The Chinese wildlife trade is mired in long-held beliefs about the benefits of eating exotic and often endangered animals for good health. But the reality stands in stark contrast. The markets in China where live wild animals, including endangered species like pangolins, are bought and sold have often acted as petri dishes for the germination and spread of deadly diseases like Severe Acute Respiratory Syndrome (SARS) and the deadly bird flu, with each outbreak claiming hundreds of human victims.
Now, once again, China’s wildlife markets have spawned another global public health crisis with the deadly coronavirus, a pneumonia-like illness that has so far claimed nearly 80 human lives and sickened at least 2,700 more, providing more evidence than ever why the country needs to shut down its wildlife markets for good.
The threat has spread to several other nations outside China, including the United States, where five cases of the illness have been confirmed.
Reports coming out of China describe a nation in panic, its people angry over the government’s failure to act decisively to address the public health dimensions of the crisis. But it has also generated criticisms of the nation’s guarded efforts to end the wildlife trade despite the many deadly precedents of past scares.
“Chinese society is boiling with anger at wildlife policy failures,” says Humane Society International’s China policy specialist, Peter Li. “Social media is full of posts condemning the refusal to shut down the wildlife markets. This is the worst Chinese New Year in China’s recent history.”
Nearly two weeks after the world heard of this new coronavirus, China took a decisive step by announcing a temporary ban on all wildlife markets, as well as wildlife transport and online wildlife trade, in the interests of its citizens’ health and safety, and in the interests of safeguarding public health worldwide. According to the Washington Post, in a commentary published Friday, state China Central Television condemned the consumption of wild animals and called the new coronavirus a “game meat virus.” It also took to task those “who love to eat, poach, and trade wild animals.”

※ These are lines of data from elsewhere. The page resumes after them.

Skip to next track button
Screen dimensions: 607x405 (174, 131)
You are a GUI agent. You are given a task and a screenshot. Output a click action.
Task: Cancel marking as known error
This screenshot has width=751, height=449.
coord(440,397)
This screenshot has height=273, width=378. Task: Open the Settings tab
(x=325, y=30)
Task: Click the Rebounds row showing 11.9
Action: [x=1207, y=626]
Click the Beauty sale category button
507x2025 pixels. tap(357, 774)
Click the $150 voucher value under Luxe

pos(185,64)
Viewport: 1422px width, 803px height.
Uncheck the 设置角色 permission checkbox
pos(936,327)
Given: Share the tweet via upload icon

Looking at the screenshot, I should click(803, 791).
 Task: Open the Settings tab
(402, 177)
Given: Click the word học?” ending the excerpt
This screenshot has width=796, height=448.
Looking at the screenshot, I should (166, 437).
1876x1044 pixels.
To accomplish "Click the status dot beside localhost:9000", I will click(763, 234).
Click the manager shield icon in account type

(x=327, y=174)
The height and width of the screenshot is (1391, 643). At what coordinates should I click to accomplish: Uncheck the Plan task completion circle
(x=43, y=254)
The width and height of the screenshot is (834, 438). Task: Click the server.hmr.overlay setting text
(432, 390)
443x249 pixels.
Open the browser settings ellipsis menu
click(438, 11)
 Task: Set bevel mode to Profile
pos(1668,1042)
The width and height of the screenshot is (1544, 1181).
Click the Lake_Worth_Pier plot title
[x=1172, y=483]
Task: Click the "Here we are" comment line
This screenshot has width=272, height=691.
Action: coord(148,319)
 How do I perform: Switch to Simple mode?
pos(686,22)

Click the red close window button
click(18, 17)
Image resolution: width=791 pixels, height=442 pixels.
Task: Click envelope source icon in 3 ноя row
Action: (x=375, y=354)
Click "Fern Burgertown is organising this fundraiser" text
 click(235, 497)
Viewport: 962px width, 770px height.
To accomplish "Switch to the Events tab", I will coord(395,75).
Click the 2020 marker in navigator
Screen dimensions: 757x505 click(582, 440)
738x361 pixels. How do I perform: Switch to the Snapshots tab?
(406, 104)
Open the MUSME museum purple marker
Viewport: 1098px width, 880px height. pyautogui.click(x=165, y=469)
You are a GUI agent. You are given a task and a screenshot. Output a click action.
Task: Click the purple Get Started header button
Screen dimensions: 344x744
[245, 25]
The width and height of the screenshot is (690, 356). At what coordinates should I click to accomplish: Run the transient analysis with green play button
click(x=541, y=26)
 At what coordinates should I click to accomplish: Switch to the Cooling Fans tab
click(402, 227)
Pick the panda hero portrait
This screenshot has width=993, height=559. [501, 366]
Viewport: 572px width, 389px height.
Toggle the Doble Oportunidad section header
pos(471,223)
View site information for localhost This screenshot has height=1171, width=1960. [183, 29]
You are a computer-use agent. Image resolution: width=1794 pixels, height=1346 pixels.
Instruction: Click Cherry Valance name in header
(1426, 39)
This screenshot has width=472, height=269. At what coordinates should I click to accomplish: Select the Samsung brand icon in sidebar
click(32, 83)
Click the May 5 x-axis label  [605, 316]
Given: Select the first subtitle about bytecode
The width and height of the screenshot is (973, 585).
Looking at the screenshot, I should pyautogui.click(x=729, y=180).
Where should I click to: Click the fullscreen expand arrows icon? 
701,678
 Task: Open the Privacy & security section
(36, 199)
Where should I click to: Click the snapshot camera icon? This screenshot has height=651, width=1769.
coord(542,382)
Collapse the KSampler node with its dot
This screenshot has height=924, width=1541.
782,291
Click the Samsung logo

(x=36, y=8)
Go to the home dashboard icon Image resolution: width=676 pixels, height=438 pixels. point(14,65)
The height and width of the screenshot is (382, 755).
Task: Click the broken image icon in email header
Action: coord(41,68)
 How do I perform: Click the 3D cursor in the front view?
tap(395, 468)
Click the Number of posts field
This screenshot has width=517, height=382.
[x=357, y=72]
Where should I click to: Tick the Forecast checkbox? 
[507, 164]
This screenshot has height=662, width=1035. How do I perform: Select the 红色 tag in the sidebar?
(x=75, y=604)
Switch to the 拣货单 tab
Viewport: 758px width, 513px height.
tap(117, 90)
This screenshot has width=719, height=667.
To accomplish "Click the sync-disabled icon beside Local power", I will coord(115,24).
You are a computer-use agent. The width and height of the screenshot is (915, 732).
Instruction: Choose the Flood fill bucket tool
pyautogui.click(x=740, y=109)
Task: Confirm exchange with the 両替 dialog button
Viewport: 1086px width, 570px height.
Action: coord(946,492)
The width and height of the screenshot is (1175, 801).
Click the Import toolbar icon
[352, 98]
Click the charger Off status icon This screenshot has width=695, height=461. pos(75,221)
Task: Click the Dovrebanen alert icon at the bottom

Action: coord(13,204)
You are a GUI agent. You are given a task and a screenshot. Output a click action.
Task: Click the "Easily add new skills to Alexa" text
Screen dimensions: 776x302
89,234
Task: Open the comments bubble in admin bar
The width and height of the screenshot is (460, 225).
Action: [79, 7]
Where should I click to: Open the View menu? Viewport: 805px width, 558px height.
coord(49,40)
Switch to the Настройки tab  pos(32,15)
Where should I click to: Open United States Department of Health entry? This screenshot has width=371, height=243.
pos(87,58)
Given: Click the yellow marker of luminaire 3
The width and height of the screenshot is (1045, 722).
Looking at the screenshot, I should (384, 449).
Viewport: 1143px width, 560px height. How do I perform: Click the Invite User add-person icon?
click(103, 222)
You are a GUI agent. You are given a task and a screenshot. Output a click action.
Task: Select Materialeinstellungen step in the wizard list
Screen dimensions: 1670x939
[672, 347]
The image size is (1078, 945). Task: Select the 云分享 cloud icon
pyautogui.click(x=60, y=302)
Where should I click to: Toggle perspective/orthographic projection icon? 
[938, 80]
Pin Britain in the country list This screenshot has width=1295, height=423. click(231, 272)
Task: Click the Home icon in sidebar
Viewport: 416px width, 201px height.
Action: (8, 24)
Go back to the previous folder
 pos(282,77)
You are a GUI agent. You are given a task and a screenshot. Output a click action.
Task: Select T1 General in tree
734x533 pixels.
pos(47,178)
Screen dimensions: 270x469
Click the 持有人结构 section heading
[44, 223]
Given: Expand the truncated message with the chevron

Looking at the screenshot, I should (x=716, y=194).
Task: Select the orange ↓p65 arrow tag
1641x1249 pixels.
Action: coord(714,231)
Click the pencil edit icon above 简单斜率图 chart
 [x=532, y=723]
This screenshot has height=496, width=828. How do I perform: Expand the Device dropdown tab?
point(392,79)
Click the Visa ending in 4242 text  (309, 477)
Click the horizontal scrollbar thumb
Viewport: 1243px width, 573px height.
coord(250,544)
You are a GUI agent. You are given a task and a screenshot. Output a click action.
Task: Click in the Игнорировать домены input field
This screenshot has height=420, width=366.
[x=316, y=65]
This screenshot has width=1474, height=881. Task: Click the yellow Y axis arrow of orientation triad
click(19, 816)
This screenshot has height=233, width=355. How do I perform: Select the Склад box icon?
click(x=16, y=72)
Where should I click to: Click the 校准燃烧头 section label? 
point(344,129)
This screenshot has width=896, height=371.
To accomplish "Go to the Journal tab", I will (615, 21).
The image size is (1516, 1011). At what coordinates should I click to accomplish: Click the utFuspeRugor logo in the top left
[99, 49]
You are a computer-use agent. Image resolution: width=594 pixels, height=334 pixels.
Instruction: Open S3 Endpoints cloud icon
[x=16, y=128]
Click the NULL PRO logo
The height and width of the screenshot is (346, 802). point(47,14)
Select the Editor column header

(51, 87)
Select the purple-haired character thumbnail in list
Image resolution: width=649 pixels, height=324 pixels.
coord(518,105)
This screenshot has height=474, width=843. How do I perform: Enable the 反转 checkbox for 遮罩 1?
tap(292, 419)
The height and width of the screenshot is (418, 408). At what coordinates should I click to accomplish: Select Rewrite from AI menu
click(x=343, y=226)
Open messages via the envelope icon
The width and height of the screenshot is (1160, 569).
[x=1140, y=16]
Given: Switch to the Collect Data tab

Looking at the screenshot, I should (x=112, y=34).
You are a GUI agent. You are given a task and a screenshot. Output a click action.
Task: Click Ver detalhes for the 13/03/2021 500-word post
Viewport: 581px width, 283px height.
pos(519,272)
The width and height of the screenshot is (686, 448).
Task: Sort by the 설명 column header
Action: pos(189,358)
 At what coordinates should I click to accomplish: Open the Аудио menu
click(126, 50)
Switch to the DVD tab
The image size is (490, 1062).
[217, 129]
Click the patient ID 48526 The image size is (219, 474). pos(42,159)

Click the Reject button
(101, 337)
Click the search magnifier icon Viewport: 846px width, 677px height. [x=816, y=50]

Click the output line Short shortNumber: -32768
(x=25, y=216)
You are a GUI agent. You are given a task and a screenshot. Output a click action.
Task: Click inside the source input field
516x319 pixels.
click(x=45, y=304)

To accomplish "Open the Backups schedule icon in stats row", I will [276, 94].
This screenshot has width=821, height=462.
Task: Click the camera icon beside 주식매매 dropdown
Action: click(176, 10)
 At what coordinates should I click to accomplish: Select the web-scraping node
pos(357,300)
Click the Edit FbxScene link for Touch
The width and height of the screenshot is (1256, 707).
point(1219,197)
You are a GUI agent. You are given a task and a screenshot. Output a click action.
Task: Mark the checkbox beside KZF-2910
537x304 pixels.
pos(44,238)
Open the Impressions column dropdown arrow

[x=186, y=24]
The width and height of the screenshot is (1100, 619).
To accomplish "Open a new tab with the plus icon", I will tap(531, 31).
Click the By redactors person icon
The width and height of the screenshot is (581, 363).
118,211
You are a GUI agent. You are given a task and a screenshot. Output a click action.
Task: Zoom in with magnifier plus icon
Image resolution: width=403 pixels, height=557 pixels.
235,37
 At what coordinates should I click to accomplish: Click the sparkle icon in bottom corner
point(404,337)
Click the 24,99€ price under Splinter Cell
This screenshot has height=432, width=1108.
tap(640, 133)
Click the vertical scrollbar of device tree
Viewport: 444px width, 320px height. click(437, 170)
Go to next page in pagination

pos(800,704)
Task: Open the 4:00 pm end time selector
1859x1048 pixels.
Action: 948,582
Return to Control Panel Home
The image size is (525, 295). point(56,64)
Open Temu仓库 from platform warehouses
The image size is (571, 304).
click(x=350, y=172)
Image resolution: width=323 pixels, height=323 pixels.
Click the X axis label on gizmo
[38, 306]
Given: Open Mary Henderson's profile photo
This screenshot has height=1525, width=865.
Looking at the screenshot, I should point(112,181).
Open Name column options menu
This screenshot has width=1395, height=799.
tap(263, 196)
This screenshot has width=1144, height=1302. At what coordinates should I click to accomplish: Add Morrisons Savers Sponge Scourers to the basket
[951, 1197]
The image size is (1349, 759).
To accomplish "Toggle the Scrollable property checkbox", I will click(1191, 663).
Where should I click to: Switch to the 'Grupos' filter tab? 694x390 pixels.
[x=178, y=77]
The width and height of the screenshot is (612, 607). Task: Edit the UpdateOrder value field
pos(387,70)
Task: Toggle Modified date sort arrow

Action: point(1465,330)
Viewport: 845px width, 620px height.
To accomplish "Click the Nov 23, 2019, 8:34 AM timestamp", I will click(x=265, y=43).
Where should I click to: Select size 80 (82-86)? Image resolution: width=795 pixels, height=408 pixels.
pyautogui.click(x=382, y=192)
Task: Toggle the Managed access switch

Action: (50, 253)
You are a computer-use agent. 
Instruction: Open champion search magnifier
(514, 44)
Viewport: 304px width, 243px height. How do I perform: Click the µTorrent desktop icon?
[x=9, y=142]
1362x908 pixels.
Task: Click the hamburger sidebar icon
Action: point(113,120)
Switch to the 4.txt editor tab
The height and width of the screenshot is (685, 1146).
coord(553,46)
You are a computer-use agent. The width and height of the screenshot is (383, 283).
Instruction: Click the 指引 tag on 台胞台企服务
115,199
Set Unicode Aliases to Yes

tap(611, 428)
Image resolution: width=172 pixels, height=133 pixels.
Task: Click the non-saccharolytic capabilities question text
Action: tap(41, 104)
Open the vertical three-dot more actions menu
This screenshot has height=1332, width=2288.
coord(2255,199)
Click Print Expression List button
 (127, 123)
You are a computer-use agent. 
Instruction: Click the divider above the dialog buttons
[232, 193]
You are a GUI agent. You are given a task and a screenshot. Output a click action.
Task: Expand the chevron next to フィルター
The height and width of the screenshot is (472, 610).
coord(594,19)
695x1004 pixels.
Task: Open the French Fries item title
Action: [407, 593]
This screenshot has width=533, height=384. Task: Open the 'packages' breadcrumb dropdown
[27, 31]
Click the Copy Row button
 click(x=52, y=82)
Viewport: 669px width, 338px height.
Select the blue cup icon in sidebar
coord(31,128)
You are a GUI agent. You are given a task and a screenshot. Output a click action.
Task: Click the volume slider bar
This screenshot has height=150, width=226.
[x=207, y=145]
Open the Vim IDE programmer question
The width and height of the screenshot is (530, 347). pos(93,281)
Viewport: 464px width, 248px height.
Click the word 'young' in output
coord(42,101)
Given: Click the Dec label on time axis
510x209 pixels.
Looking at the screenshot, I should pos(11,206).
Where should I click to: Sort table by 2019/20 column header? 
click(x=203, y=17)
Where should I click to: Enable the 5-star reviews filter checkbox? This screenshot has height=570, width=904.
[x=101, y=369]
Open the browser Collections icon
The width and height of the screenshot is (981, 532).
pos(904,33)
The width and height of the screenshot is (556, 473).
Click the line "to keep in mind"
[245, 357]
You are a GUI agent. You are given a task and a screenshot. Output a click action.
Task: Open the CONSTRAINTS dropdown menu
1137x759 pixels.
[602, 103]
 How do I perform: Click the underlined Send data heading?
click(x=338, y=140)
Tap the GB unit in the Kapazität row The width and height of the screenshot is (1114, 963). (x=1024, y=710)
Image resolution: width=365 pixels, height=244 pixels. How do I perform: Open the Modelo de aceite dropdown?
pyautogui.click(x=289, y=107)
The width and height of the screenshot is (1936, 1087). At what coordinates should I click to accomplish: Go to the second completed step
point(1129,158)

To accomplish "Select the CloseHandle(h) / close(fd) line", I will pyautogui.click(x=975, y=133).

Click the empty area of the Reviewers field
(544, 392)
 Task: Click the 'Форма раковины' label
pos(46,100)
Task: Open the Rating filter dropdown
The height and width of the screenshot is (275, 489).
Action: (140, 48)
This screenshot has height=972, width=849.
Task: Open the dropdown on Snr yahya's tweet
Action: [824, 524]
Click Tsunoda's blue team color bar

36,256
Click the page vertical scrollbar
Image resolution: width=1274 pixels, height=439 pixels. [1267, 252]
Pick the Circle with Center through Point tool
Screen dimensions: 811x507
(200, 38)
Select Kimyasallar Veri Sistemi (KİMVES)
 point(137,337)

But censure and temporary bans are not enough; China needs to act firmly to end all wildlife markets for good, in the interests of its citizens’ health and safety, and in the interests of safeguarding public health worldwide. Part of this involves educating people about the dangers of consuming wild animals.
China needs to act firmly to end all wildlife markets for good, in the interests of its citizens’ health and safety, and in the interests of safeguarding public health worldwide.
The virus is said to have originated at the Huanan Wholesale Seafood Market in the city of Wuhan, where vendors were selling animals, including live cats and dogs, turtles, snakes, rats, hedgehogs and marmots. Menus and signboards posted online also listed foxes, wolf cubs, monkeys and masked palm civets, among other animals. These wildlife markets are filthy, crowded places where animals are displayed alive in small cages. Once purchased, they are often slaughtered on site, creating not just a human health hazard but also an animal welfare nightmare.
Many of the animals traded and killed at the markets are threatened with extinction. In fact, global wildlife experts say trade in live wild animals is one of the biggest threats to the survival of several species. And while China may be in the news right now, such trade is not limited to one country—it happens globally, and even right here, in the United States, where diseases like salmonellosis, food poisoning caused by bacteria, have spread to humans from pet reptiles.
The last time China made an effort to close down its wildlife markets was after the SARS outbreak some 17 years ago in 2003, although that effort ceased about six months later. HSI is supportive of the Chinese government making the wildlife trade ban a permanent policy. China has shown great resolve in recent years in ending the unnecessary exploitation of wildlife, most notably by cracking down on the ivory trade. We hope that this latest outbreak, and the havoc it has caused, will inspire the government to act just as decisively to end the country’s wildlife markets. For the people of China, and the world, an ounce of prevention, in this case, would certainly be worth much more than a pound of cure.